For two RHS students, the crisis in Venezuela is personal

The UN reported 3 million people have fled Venezuela since Nicolás Maduro’s presidency. Senior Emilio Botte and sophomore Marcelo Raga are two of them.

Political and economic factors have fueled mass exodus. Botte immigrated to the US in August of 2016. He like many others was indirectly suffering from the inflation occurring in Venezuela.

“My mom’s a teacher. She didn’t make enough money for us to keep going. So she had to look for a job and she found a program that could bring her over here with a visa. So here I am” said Botte.

Raga immigrated in December of 2018. Raga named safety as the main reason for leaving.

“My mom primarily wanted to come here to help my family. From outside you can help more.”  said Raga.

Nicolás Maduro became president of Venezuela in 2013 after the death of socialist president Hugo Chavez. During his first term in office, the economy went into freefall and many Venezuelans blamed him and his government for the country’s decline. Despite Maduro pledging to help the country, many citizens took to the streets to protest his presidency.

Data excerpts
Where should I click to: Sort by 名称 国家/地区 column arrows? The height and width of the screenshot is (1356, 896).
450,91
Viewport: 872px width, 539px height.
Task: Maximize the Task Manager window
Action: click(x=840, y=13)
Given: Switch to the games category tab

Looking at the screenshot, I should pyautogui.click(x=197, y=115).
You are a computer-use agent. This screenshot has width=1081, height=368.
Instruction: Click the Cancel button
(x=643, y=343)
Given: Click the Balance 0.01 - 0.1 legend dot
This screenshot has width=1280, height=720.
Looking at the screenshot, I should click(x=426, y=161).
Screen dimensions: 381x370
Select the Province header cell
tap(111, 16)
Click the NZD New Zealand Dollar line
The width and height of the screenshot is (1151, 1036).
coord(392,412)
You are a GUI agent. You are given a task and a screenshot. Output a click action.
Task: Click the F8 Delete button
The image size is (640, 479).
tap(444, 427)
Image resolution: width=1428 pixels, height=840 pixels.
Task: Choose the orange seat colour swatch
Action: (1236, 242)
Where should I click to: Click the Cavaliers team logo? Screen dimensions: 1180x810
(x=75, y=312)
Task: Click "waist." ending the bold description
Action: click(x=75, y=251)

§ TASK BRIEF
From the article about the two RHS students from Venezuela, return the passage word for word, starting with "For two RHS" and going on through "reason for leaving.". The lines are separate material and have no connection to the article about the two RHS students from Venezuela.

§ RESULT OF THIS EXERCISE
For two RHS students, the crisis in Venezuela is personal

The UN reported 3 million people have fled Venezuela since Nicolás Maduro’s presidency. Senior Emilio Botte and sophomore Marcelo Raga are two of them.

Political and economic factors have fueled mass exodus. Botte immigrated to the US in August of 2016. He like many others was indirectly suffering from the inflation occurring in Venezuela.

“My mom’s a teacher. She didn’t make enough money for us to keep going. So she had to look for a job and she found a program that could bring her over here with a visa. So here I am” said Botte.

Raga immigrated in December of 2018. Raga named safety as the main reason for leaving.